The Heartbeat, the butterflies in the stomach, the hairs on the neck standing up – it's called somatic marking. This brings a feeling so strongly into awareness that it cannot be ignored. That is probably the idea behind it: so that we do not overlook intuition, it is occasionally marked physically, making it more impressive.
Yes, if there is a corresponding note in the library of experience. Famous example: in 1950 at the Monaco Grand Prix, Formula 1 driver Juan Manuel Fangio entered the tunnel. But instead of accelerating as usual, he slowed down. Only hundreds of meters further did he see an accident involving several cars.
So why did he brake so early? The situation was different from usual – his brain had reported this to him. In his library of experience, it was noted that spectators always look at the drivers coming out of the tunnel – this time, however, the heads were turned in the other direction. If he had driven through the tunnel for the first time, there probably wouldn't have been a corresponding note in his library.
Is intuition learnable?
Yes, but only to some extent. Someone who has been socialized in their life to gain security through arguments and facts will not become a gut person. But they can learn to free themselves a bit from information and give more attention to the inner voice. And practice listening to it. Then you quickly realize that it can also be a reliable source and that you don't always have to make it difficult for yourself.
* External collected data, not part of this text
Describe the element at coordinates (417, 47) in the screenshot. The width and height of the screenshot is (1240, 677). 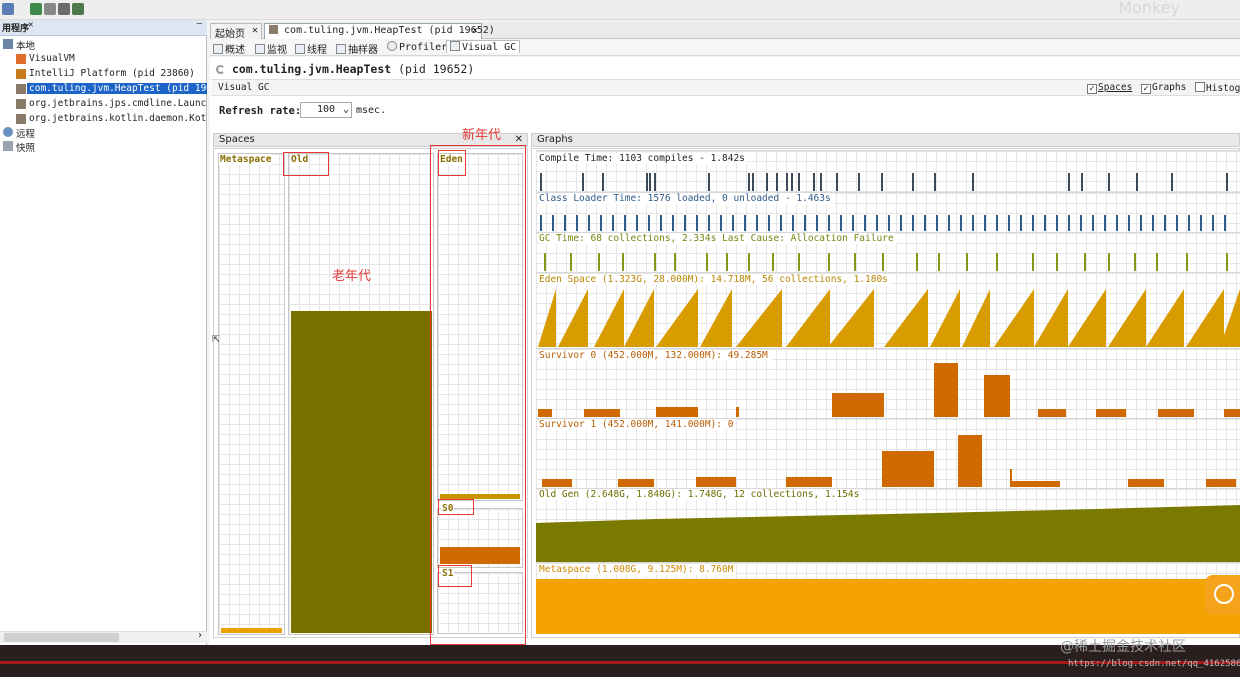
I see `tab-profiler: Profiler` at that location.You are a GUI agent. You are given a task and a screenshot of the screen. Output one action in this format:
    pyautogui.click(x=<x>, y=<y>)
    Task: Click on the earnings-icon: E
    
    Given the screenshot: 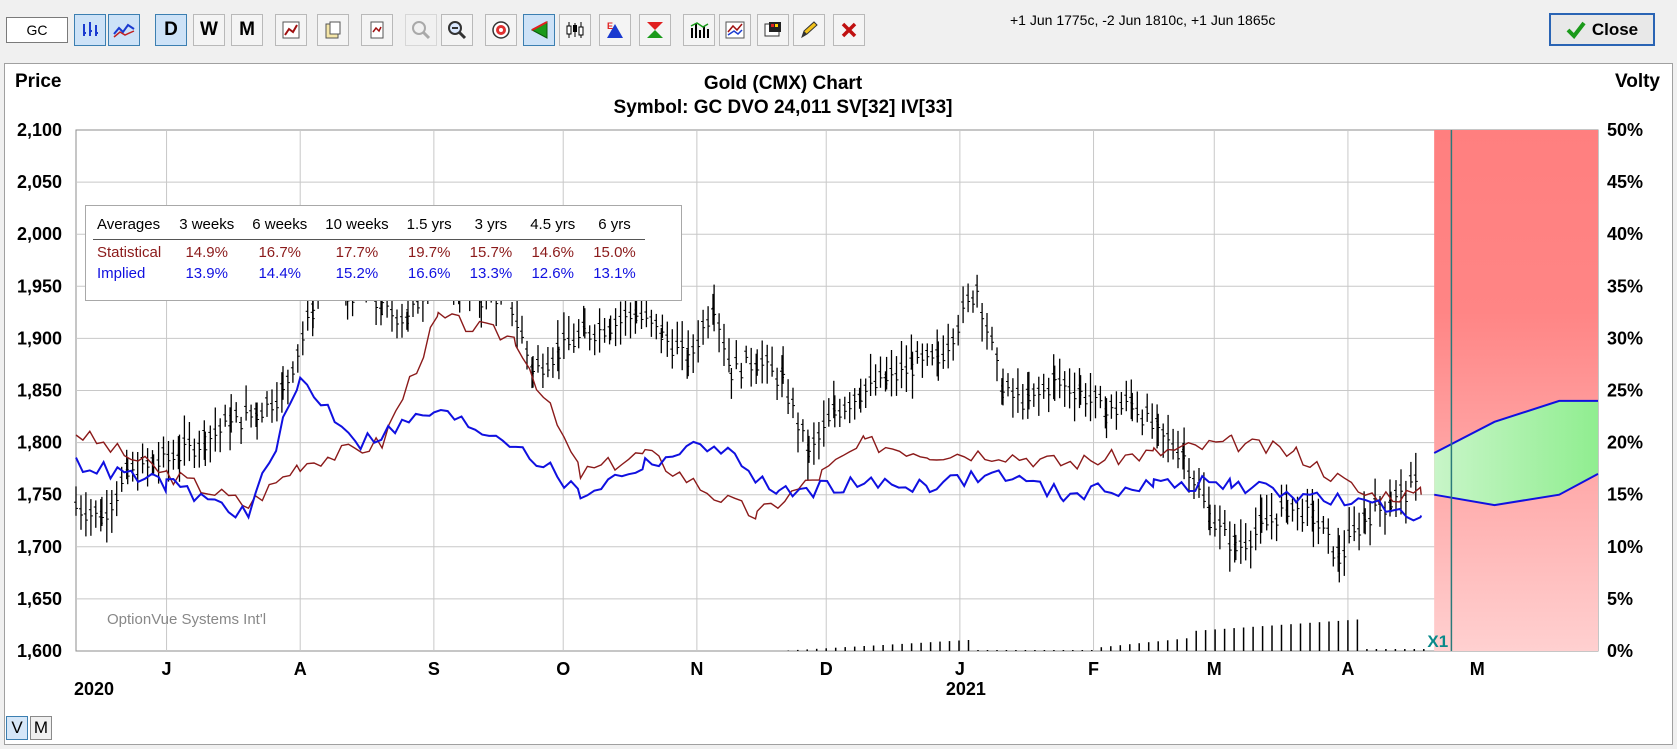 What is the action you would take?
    pyautogui.click(x=615, y=30)
    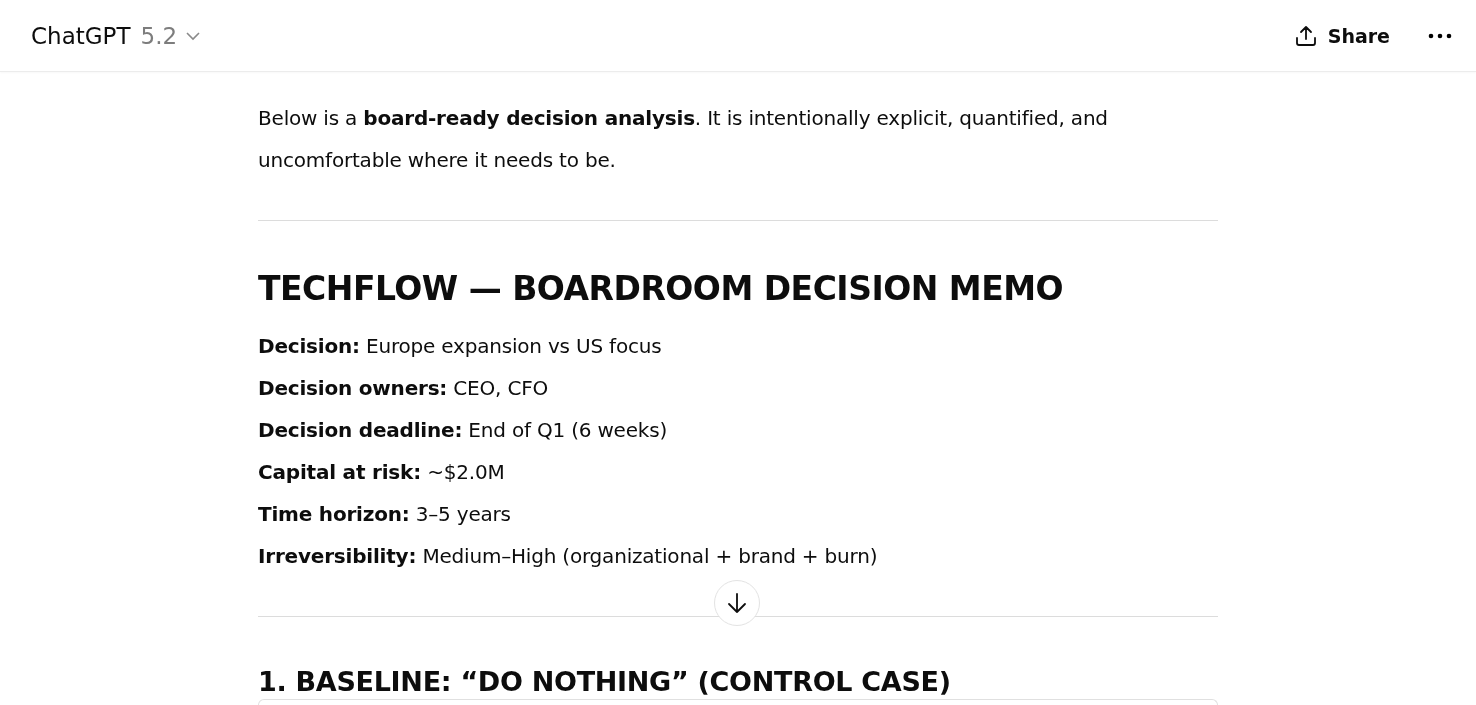 The height and width of the screenshot is (705, 1476). I want to click on memo-field: Decision: Europe expansion vs US focus, so click(738, 346).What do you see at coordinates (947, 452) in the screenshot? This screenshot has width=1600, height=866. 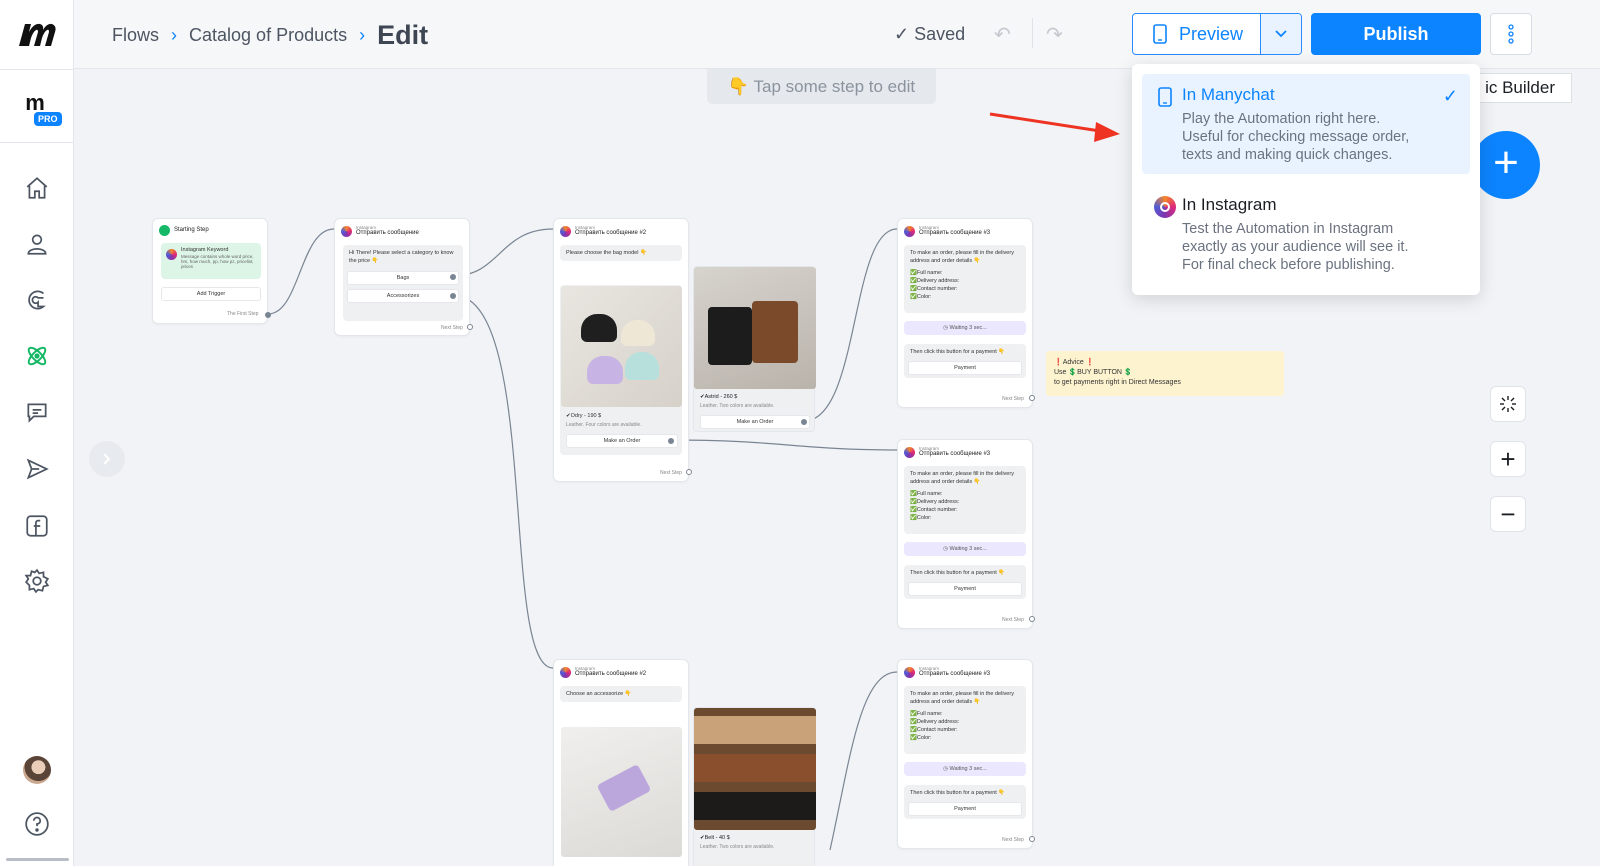 I see `message-header: Instagram Отправить сообщение #3` at bounding box center [947, 452].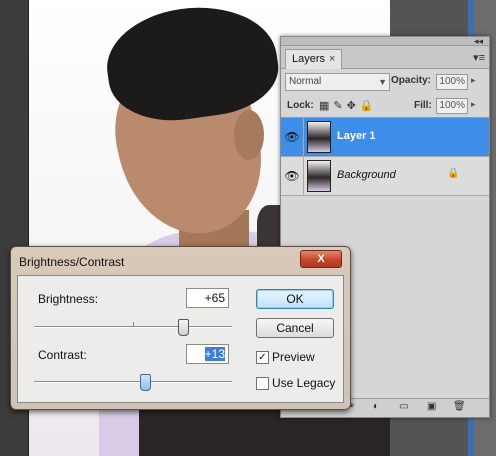 The width and height of the screenshot is (496, 456). What do you see at coordinates (460, 406) in the screenshot?
I see `trash-icon: 🗑` at bounding box center [460, 406].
Can this inner voice be trained?
There is no specific technique, but there must be a willingness to allow intuition. To do this, I must open the fine channel between myself and my experiences.
How do you do that?
First, turn down the volume of life. Today, whether at the bus stop or during lunch break, there is an external voice that clutters us with something. Even while walking in the forest, many listen to an audiobook. How is an inner voice supposed to emerge there?
So, repeatedly create short idle phases where you are also offline. And feel within yourself. You may then hear other voices that nag, worry, or drive you. But they come from the head. Admittedly, distinguishing them requires some practice — but the true, intuitive voice is always benevolent, never critical.
What else helps?
Have many new experiences. And real ones, not virtual: Only the things we experience ourselves and actively immerse in leave deep memory traces. Then the hippocampus puts new books on the shelf and thus archives the raw material from which intuition arises.
What if we are intuitively wrong??
Learn from your mistakes! Take a few minutes at the end of the day and calmly review the relevant decisions. What was my expectation? Did everything go as planned? If not, what could be the reason?
This comparison leads to the books in your library being rewritten in some places and kept up-to-date – an update. Mistakes are therefore unavoidable on the way to expertise. They are useful because they improve our intuition – but only if we deal with them.
An example: The remarkable navigation talent of the Inuit through the eternal ice was described as early as the 19th century. They passed it down from generation to generation – but for about 20 years they have been using GPS systems on the phones. Since then, accidents among young Inuit have increased because the network is not always stable and experience was hardly built up.
Researchers estimate that the orientation knowledge of the Inuit will be lost in two generations. This applies to all of us. Experience-based intuition is primordial and still important for our species today.